DATASET —
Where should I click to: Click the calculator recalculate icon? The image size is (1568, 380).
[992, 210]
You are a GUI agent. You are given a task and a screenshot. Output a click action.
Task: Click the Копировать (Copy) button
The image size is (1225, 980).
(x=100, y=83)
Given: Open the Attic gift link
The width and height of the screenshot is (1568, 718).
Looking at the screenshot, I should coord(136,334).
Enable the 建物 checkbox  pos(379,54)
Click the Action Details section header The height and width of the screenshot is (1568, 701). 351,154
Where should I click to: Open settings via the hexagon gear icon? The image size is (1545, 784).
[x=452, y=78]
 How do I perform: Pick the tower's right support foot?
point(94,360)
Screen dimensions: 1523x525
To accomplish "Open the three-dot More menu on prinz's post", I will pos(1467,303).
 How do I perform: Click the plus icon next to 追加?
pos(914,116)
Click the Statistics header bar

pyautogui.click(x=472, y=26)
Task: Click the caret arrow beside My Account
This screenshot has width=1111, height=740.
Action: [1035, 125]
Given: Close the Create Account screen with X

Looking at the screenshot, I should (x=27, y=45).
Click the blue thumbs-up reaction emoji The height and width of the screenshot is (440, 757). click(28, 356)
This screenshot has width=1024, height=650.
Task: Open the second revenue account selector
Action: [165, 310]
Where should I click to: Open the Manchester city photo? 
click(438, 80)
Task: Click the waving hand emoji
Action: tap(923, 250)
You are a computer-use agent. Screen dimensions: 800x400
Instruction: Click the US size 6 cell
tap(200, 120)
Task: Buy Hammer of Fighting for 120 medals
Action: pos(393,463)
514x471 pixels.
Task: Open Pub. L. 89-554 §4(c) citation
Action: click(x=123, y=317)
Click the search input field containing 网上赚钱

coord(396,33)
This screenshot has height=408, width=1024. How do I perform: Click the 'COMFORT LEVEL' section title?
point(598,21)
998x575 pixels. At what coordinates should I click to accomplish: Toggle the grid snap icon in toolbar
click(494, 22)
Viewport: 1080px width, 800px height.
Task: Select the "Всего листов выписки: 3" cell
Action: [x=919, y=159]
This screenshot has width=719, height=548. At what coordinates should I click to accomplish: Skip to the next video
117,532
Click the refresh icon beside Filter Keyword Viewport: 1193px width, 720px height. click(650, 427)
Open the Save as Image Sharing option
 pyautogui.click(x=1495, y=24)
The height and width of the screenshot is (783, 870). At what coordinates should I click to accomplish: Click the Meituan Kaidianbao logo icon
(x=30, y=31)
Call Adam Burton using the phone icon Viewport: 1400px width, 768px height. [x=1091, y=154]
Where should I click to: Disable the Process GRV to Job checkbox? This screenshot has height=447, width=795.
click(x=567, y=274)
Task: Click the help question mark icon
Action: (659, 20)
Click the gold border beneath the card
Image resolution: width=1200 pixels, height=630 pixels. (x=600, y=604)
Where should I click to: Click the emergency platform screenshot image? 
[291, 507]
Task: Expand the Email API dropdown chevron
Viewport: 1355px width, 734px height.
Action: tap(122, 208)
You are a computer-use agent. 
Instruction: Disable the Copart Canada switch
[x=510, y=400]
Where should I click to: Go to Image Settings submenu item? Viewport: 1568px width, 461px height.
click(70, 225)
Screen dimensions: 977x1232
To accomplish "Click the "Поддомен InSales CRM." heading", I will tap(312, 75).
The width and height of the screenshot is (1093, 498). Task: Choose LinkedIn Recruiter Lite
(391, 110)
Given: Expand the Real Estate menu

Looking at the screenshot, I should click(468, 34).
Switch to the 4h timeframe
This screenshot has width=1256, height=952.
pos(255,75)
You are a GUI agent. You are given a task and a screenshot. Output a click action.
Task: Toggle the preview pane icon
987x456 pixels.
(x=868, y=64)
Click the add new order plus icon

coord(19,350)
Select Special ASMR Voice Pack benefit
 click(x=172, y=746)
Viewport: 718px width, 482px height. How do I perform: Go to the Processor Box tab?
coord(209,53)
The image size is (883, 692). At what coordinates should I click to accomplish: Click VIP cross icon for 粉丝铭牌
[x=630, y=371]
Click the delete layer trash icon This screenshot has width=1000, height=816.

PROBLEM STATEMENT —
Write the number of lines in the listing above that contain the word "beside". No other text should appear.

ANSWER BOX —
2